Sarah Jo Stott made her first visit home Thursday since losing her legs and most of her fingers after being hit by a freight train in Montreal in December.
Sarah and her mother, Shelley Stott, drove to Shelley’s house in Limoges for an overnight stay. The pair are to return Friday morning to Montreal, where Sarah will enter a rehabilitation centre.
First up? Playing with her dog, Sheeba, visiting with friends who’d gathered at the house and an in-home appointment with Shelley’s hairdresser.
But Sarah is still waiting to be transferred to The Ottawa Hospital. Sarah moved to Montreal to work about a year ago, but when she wanted to be transferred home to Ottawa for rehab she ran afoul of Ontario’s mandatory three-month waiting period for OHIP eligibility.
“OHIP is giving us a hard time,” Shelley said. “She has an OHIP number now and The Ottawa Hospital keeps calling and asking when she’s is going to come, but OHIP won’t tell us.”
“Sarah is so sad. She’s been crying over this. She’s miserable. She just wants to come back to Ottawa.”

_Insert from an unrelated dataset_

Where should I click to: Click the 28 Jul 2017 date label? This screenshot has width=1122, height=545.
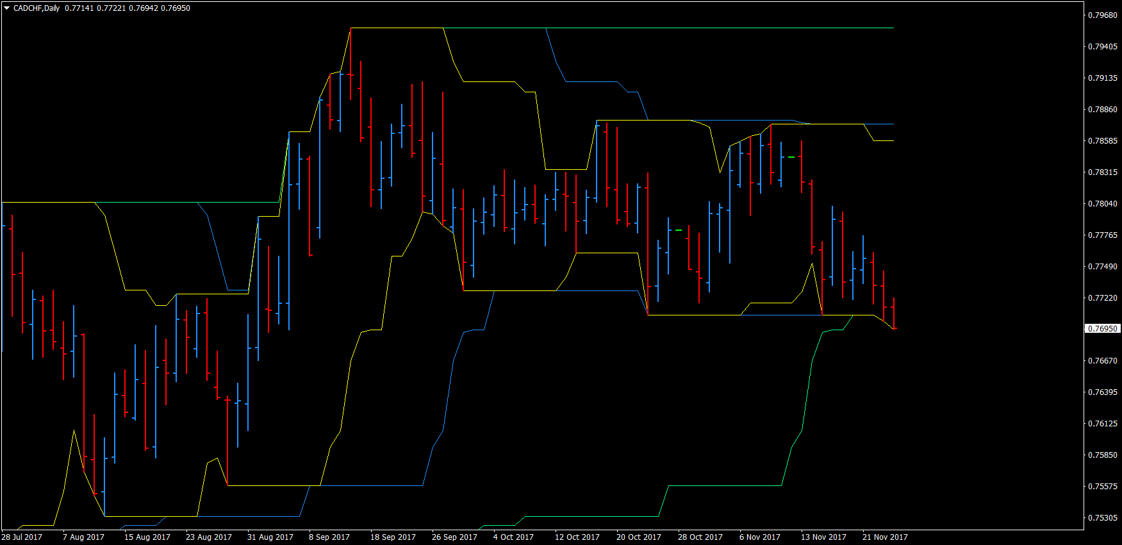point(22,537)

Sarah, 22, was injured around 3 a.m. on Dec. 8 when she took a popular, but illegal, shortcut across a CN rail line in the Montreal borough of Verdun. She passed a parked train, but didn’t see an approaching freight train on the next track.

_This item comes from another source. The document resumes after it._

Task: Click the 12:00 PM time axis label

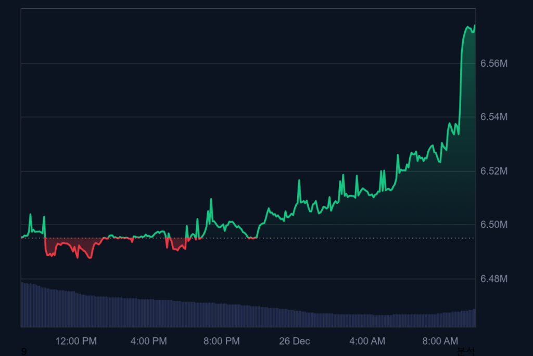Action: click(76, 341)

The impact knocked her into a ditch where she lay for about three hours before she was found. Doctors amputated one leg above the hip and the other below the knee. Frostbite claimed all but the thumb and index finger of each hand.
An online campaign (www.gofundme/sarahjo) has raised more than $70,000 for her rehabilitation costs and the bar where she worked, the Irish Embassy Pub in Montreal, is holding a fundraising party in her honour on Feb. 11.
She continues to receive a stream of visitors in her hospital room, including one from the eight firefighters who were first on the scene.
“That was extremely emotional because they’re the ones who saved her life,” Shelley said. “I was crying. She was crying.”

Sarah Stott received a visit this week from the Montreal firefighters who were first responders the night she was struck by a train.
But the visits and media interviews have been exhausting, she acknowledged.
“When she does these interviews it takes a lot out of her. She puts up a brave front, but she’s exhausted afterwards.”
Sarah revealed some of her pain in an interview this week with the Montreal Gazette.
“Everyone tells me I’m very strong, but I’m not strong, because I spend most of my time crying and hating my life,” she said. “It wouldn’t be so bad if I didn’t also lose my hands.
“I’m looking forward to the future, and looking forward to a happy life, but right now, it’s not happy at all. It’s hell. Once I’m able to walk again and have hands, the future will be brighter, and I won’t be such a baby all the time.”